# TESTO FORNITO:
Datevi una risposta, salvatela in memoria e recuperatela prossima volta che votate.
Non va dimenticato, in quest’ottica, che sempre nel Lazio ha sede quella Casa delle Donne che si è ritenuta in diritto per anni di non pagare al Comune di Roma l’affitto dovuto per la propria sede di lusso. Perché abbassarsi al vil denaro, questo il loro ragionamento, mentre ci si occupa di cose più alte e più grandi quali la parità di genere, ovvero l’annientamento dell’uomo e l’ottenimento di privilegi per le donne? Sono andate avanti così per anni, fino a totalizzare milioni di euro di debito, prima tagliato per volontà di Zingaretti alla somma di un milione di euro, infine appianato, dopo diversi tentativi sottobanco, dal Parlamento, con una legge apposita. Soldi pubblici, tasse dei cittadini, per appianare i debiti privati di una singola associazione. Una roba da far accapponare la pelle a chiunque abbia un minimo rispetto per la giustizia e la democrazia, da Nilde Jotti in giù. Eppure è stato fatto, senza colpo ferire, portando il Lazio a essere a tutti gli effetti, insieme ad alcune altre regioni (Trentino Alto-Adige e Sardegna) un vero e proprio paese di Bengodi per l’opulenta e sempre vorace industria dell’antiviolenza e per le sue azioniste del femminismo nazionale.

# DATI FORNITI:
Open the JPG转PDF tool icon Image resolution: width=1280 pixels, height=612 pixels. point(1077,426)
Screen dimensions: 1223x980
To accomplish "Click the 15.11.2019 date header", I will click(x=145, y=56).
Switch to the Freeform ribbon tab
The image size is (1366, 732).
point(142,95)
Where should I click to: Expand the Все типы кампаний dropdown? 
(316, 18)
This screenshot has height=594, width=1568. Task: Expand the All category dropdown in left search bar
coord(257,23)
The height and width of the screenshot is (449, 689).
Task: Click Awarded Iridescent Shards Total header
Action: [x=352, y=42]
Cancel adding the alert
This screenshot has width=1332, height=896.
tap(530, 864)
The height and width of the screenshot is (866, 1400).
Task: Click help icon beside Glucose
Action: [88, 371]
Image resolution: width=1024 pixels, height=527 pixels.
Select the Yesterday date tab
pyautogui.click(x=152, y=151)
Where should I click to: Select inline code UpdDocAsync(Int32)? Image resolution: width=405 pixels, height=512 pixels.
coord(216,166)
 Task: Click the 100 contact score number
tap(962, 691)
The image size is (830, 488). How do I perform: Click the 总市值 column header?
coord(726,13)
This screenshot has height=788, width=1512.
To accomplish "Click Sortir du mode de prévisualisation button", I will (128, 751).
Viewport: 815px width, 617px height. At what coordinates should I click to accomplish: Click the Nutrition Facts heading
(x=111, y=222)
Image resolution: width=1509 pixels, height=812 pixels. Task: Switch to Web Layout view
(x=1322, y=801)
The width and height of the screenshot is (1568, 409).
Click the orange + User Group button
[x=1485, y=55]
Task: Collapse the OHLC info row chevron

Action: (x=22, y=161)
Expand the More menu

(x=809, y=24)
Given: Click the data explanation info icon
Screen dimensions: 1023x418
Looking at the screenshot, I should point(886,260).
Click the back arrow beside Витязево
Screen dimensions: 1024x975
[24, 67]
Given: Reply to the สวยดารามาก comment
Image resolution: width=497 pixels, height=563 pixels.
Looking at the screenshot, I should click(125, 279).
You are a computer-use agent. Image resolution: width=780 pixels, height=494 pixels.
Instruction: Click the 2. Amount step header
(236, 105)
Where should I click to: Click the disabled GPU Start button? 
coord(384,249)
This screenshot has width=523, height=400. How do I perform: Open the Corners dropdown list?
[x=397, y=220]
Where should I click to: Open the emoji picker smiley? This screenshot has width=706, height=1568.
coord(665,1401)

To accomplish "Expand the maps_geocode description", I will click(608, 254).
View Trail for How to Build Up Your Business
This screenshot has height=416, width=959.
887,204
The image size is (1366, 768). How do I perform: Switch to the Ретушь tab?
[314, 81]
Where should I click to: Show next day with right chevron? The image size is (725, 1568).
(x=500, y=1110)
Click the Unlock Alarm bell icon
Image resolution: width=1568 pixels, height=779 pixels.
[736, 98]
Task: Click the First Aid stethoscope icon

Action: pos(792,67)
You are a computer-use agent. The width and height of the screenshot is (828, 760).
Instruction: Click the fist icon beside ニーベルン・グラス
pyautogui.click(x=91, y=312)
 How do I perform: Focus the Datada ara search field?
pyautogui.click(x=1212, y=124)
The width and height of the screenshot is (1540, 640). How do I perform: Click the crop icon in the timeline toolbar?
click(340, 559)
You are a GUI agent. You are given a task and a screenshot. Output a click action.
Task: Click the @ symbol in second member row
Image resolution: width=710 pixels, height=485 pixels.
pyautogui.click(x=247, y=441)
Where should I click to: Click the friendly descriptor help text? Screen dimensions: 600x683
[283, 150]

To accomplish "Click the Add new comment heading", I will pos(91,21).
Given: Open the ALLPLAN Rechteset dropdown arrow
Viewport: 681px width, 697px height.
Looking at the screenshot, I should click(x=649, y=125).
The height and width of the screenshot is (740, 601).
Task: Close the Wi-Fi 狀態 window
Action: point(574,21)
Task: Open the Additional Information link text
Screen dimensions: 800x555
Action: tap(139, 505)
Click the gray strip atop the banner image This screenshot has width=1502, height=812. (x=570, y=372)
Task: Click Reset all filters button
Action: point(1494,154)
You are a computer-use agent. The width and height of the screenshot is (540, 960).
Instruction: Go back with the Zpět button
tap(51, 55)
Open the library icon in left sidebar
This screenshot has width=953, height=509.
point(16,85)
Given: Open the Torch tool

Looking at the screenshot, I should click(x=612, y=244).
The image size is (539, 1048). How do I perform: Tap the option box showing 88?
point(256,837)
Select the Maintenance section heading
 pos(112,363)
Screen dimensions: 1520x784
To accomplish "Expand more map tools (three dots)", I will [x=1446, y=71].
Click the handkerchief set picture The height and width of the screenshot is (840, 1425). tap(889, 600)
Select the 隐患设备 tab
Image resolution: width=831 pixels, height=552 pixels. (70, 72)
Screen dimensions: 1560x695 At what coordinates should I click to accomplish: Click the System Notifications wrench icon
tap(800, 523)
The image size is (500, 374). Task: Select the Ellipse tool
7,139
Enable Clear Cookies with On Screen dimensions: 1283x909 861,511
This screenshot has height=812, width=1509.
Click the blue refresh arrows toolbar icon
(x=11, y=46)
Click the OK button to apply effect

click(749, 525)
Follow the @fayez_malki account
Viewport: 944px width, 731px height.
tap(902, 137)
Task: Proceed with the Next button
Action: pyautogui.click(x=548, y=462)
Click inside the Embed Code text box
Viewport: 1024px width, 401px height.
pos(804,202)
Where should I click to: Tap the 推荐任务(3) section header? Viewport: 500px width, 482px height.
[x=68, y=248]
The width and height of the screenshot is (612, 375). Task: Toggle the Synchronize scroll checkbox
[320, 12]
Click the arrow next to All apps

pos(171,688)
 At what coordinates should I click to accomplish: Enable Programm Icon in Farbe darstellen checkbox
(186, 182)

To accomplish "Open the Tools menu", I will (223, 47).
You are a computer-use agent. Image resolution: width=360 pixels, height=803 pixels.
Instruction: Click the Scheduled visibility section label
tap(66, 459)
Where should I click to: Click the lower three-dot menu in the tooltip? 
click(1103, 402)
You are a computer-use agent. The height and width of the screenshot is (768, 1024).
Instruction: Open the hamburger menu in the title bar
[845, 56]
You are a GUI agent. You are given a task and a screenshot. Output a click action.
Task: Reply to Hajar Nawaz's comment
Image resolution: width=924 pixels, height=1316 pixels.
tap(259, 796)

# COMPITI DELL'ESERCIZIO:
• a. Elenca tutte le regioni italiane nominate nel testo sulla Casa delle Donne.
• b. Fornisci il seguito del testo sulla Casa delle Donne, riprendendo subito dopo l'ultima frase.
Le righe provengono da una fonte diversa.

# SOLUZIONI:
• a. Lazio, Trentino Alto-Adige, Sardegna.

• b.
Privilegi, prebende, giri di soldi, posti di lavoro, clientele, titoli e potere ottenuti e alimentati due volte contro l’interesse pubblico. Non solo per l’utilizzo del denaro di tutti, raccolto attraverso tasse e imposte, ma anche per le deviazioni che a tale denaro vengono imposte nella definizione delle priorità. Ce lo siamo chiesto, chiedendolo direttamente ai cittadini laziali, proprio di recente: come va la sanità da voi? Sì, proprio quella materia di competenza pressoché esclusiva della Regione… Quanti morti per covid ci sono state nelle poche strutture ospedaliere rimaste aperte dopo il passaggio della falciatrice di Zingaretti? Chi è ricoverato che servizi sta ottenendo? Quali sono i tempi di attesa in Lazio per una risonanza magnetica o una TAC? Quali i costi della diagnostica da un privato, se il pubblico non è disponibile o lo è a un’eccessiva distanza di tempo? Ebbene, se le risposte a queste domande sono quelle che supponiamo, e che molti laziali ci confermano, non resta che chiedersi quanto si potrebbe migliorare il servizio sanitario laziale con la quota parte dei 30 milioni della Bonetti e con i due milioni e passa di Zingaretti, destinati a soggetti che, in totale mancanza di trasparenza, si occupano di un problema che sorge in media 54 volte l’anno. Datevi una risposta, salvatela in memoria e recuperatela prossima volta che votate.